Messa alla prova: no al diniego per “gravità del fatto” o risarcimento solo simbolico (Cass. pen. 6850/2026)
Corte di Cassazione, Sez. V Penale, sentenza n. 6850 del 19 febbraio 2026 (R.G.N. 39778/2025) — Presidente Enrico Vittorio Stanislao Scarlini, Relatore Elisabetta Maria Morosini.
Il principio di diritto
La scelta del giudizio abbreviato in primo grado non preclude all’imputato di dedurre in appello il carattere ingiustificato del rigetto della richiesta di sospensione del processo con messa alla prova. Il diniego non può fondarsi sulla “gravità del fatto” — parametro non previsto dalla legge — né sull’offerta risarcitoria meramente simbolica, senza accertare la natura e l’entità del danno e le condizioni economiche dell’imputato: il risarcimento va commisurato al massimo sforzo sostenibile (art. 464-bis, comma 5, c.p.p.), nel giudizio di idoneità del programma condotto alla stregua dell’art. 133 c.p.
Il fatto
Un’imputata, condannata all’esito di giudizio abbreviato per falsificazione di un testamento olografo (aggiunta di uno zero all’importo del legato e modifica della data dell’atto), ricorreva censurando esclusivamente il diniego di accesso alla sospensione del processo con messa alla prova.
Il Tribunale aveva negato il beneficio per assenza di valida procura speciale e per la disponibilità dell’imputata a un risarcimento solo simbolico. La Corte d’appello di Torino, corretto l’errore sulla procura, aveva fatto leva sull’offerta simbolica e sulla “particolare gravità del fatto”, desunta dalla “particolare callidità” della condotta.
La motivazione
In via preliminare il Collegio dà continuità al principio per cui la celebrazione del giudizio di primo grado nelle forme del rito abbreviato non preclude all’imputato di dedurre in appello l’ingiustificato rigetto della messa alla prova (Sez. 5, Carminati, n. 4259/2022, e conformi), alla luce dei caratteri dell’istituto (Corte cost. n. 240/2015) e del sistema dei rimedi delineato da Sez. U, Rigacci, n. 33216/2016: il provvedimento di rigetto predibattimentale è impugnabile soltanto con la sentenza di primo grado, secondo la regola dell’art. 586 c.p.p. Diverso è il caso della revoca della messa alla prova, autonomamente impugnabile, la cui mancata impugnazione vale acquiescenza.

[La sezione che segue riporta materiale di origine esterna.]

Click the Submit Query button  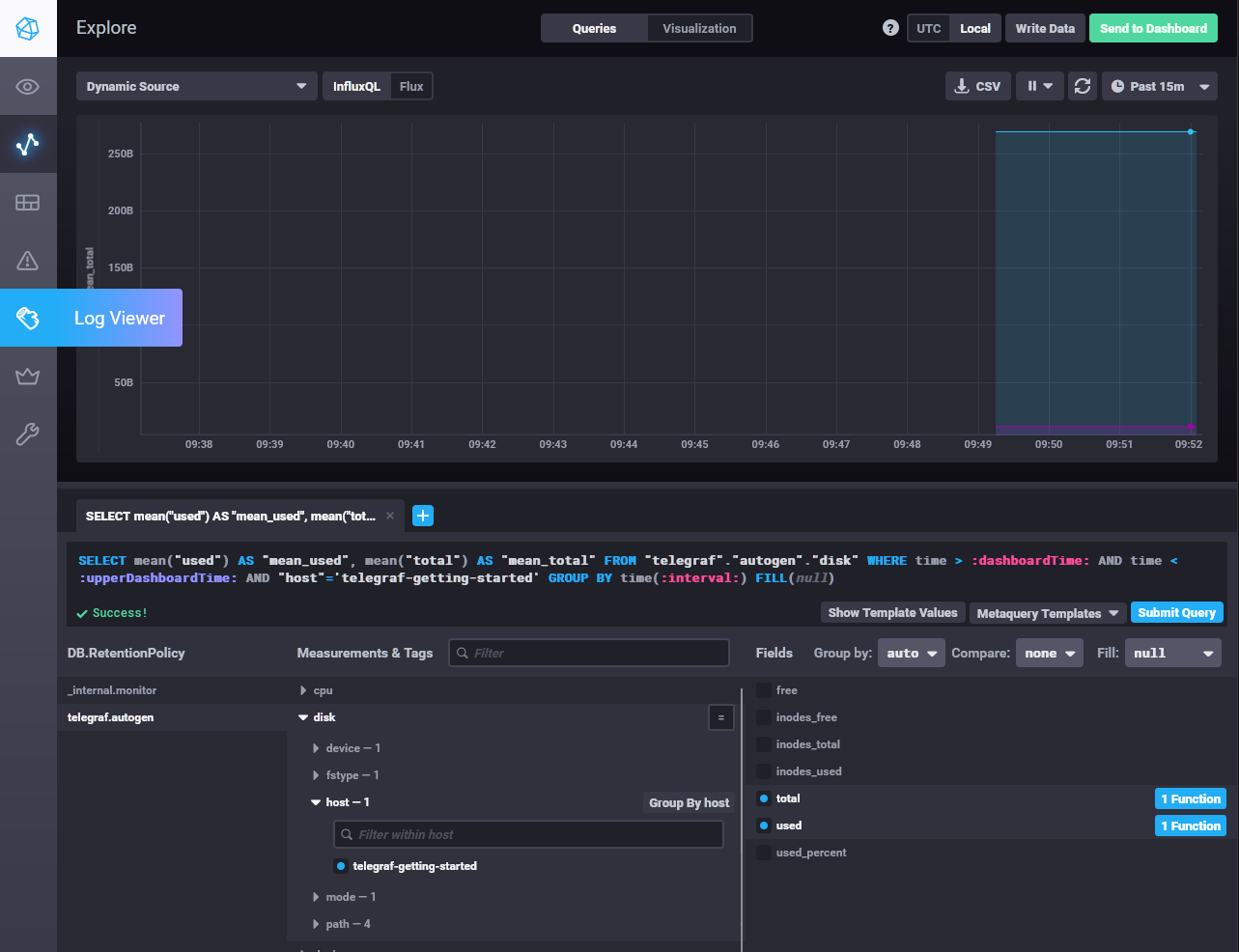1176,612
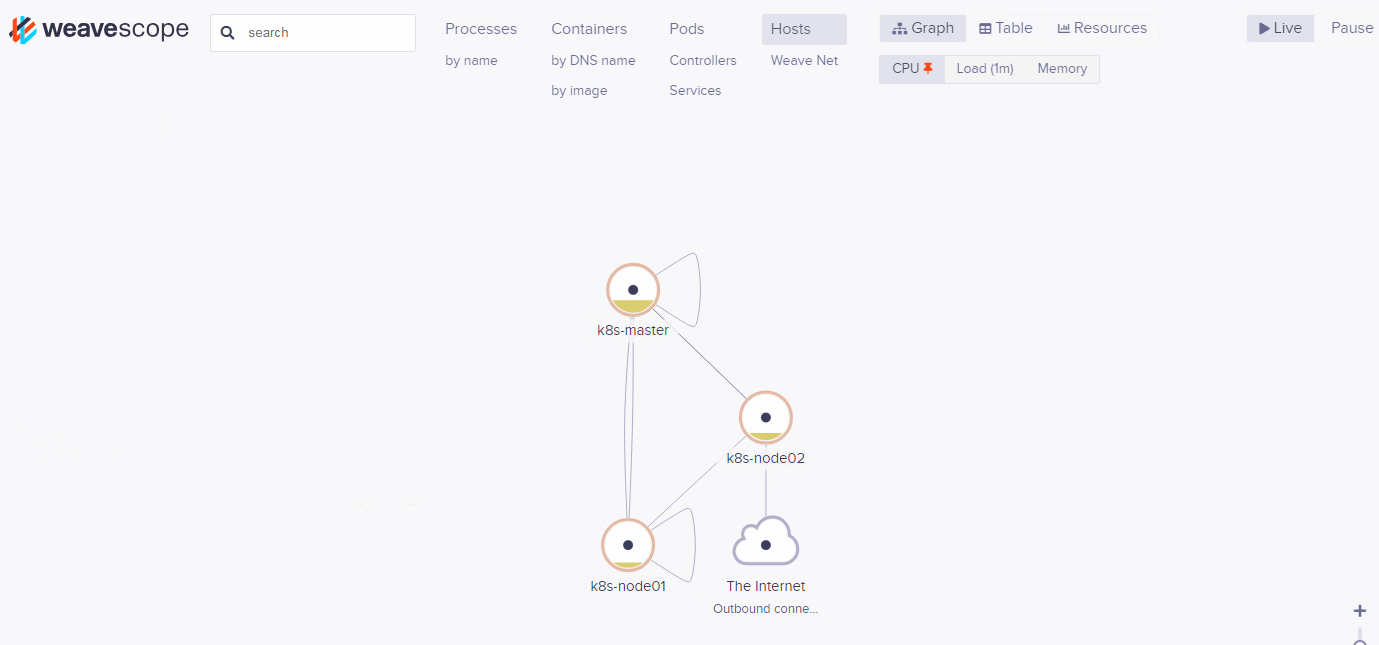Click the Weave Scope logo
The image size is (1379, 645).
(99, 30)
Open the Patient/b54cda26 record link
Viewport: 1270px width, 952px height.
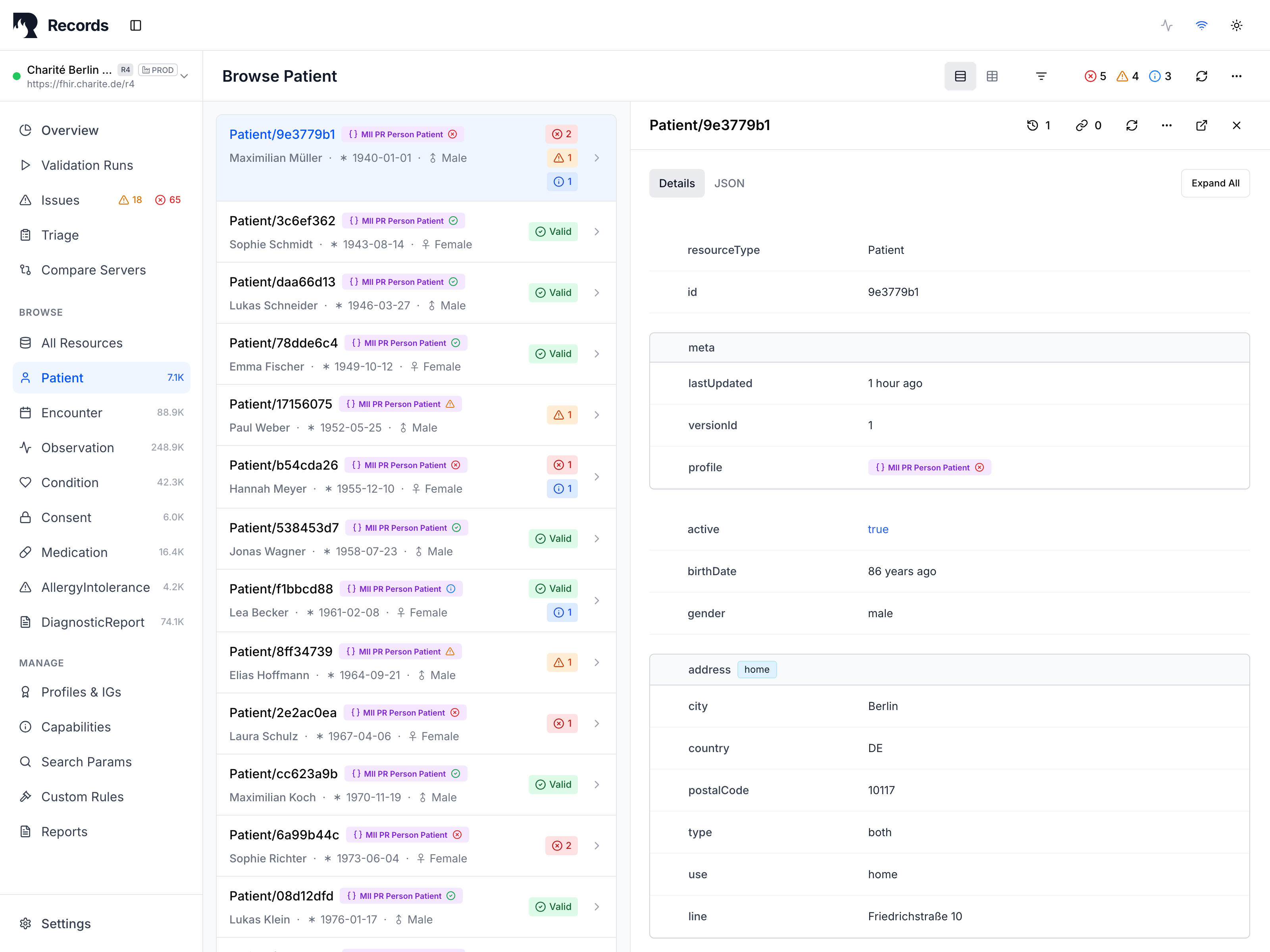[x=283, y=465]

Nel merito, l’ammissione alla prova richiede una valutazione discrezionale incentrata sull’idoneità del programma di trattamento e sulla prognosi di non recidiva (Sez. U, Rigacci, cit.). La “gravità del fatto” non è di per sé ragione per negare l’accesso, non essendo prevista da alcuna norma.
Quanto all’offerta risarcitoria, è illegittimo il rigetto fondato sull’assenza di prova del risarcimento integrale del danno: il giudizio sull’adeguatezza del programma va condotto ex art. 133 c.p., tenendo conto della corrispondenza alle condizioni di vita dell’imputato e prevedendo un risarcimento che, ove possibile, ristori la vittima o sia espressione del massimo sforzo sostenibile secondo le condizioni economiche, verificabili ex art. 464-bis, comma 5, c.p.p. (Sez. 3, Cavatorta, n. 23934/2024). I parametri evocati dai giudici di merito non sono pertinenti.
Implicazioni pratiche
Aver scelto il rito abbreviato non preclude di contestare, in appello e poi in cassazione, il diniego della messa alla prova; diverso è il caso della revoca, che va impugnata in via autonoma.
Il giudice non può rigettare l’istanza limitandosi a evocare la gravità del reato, né pretendere il risarcimento integrale del danno come condizione: deve valutare l’idoneità del programma ex art. 133 c.p. e commisurare l’impegno risarcitorio alle reali condizioni economiche dell’imputato, verificabili ex art. 464-bis, comma 5, c.p.p. Per la difesa, ciò impone di documentare la situazione patrimoniale e di proporre un ristoro proporzionato allo sforzo effettivamente sostenibile.